最開始奇怪的點在於那句“奶奶今天的肚子這麼大,我還以為是懷孕了呢”,這絕對不是一個正常的聯想,更像是一句殘忍惡毒的惡意揣測。

一句可以是巧合,但後面“我”的做法明顯將惡意實質化了——“我”猜測裙子是奶奶偷的,至於為何猜測裙子是偷的,很簡單,因為“我”知道奶奶出門買菜時從來都不帶錢。

奶奶身上沒有錢,家裡人卻讓她出去買菜,父親為奶奶沒買回來菜發怒,很顯然這種模式已經持續了一段時間門,奶奶的“買”菜是不用花錢的,她一直靠“偷”養著這家人。
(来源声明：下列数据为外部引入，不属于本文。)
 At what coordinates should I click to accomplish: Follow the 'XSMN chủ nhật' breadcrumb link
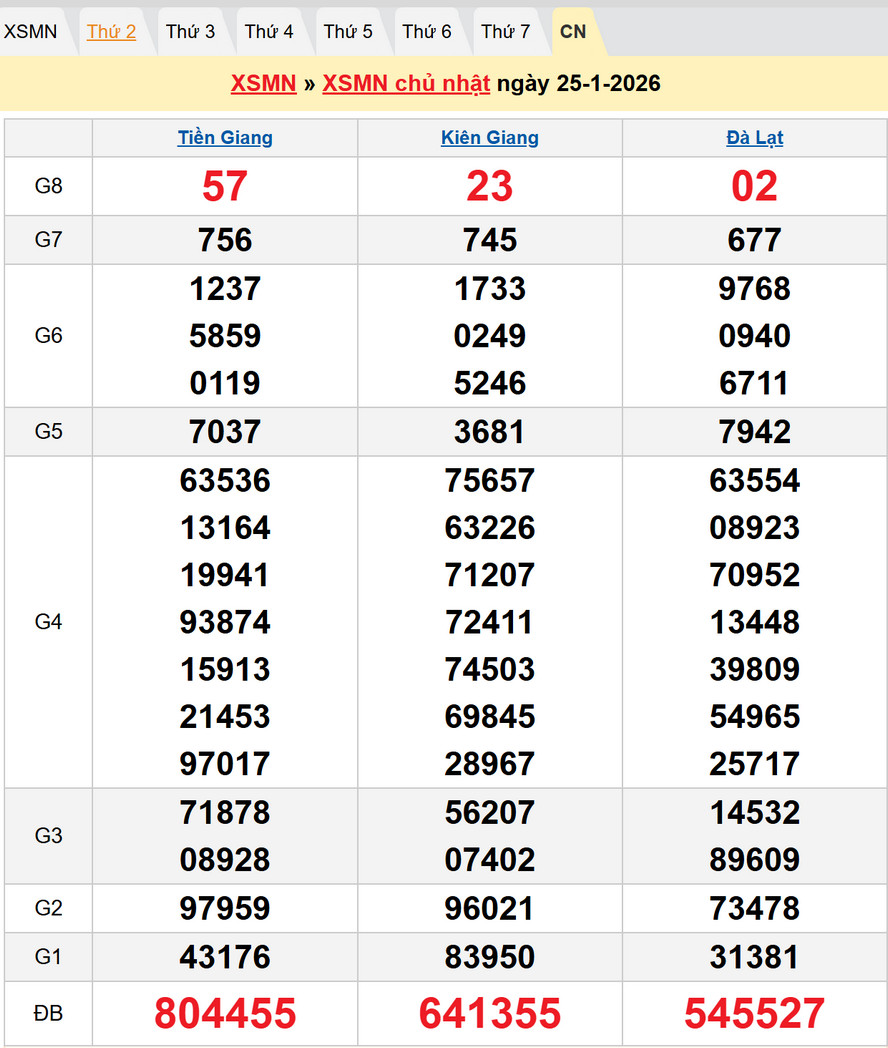pyautogui.click(x=406, y=83)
正是因為如此,所以“我”非常流暢地認為這件白裙子也是奶奶偷的,因此“我”不敢穿,因為穿出去很可能會被裙子主人諷刺針對,更甚者會被打,但“我”還是笑著讓奶奶穿上了裙子,為了打消爸爸的困惑,“我”還對爸爸撒謊說這裙子是自己買給奶奶的。

“我”的意圖是什麼?希望奶奶被諷刺被毆打?

無論如何,總之不會是善意的。

以及小說的最後幾段,文中的“我”在某夜被雷聲驚醒後發現奶奶一直盯著我看,於是第二天“我”就在做賊心虛之下把裙子放了回去,從這件事可以推出奶奶發現了“我”偷了那件裙子,並且為了防止裙子再被偷走,奶奶從那以後的每個夜晚都在整夜盯著我。

文章不止這四處有問題,但已經足夠。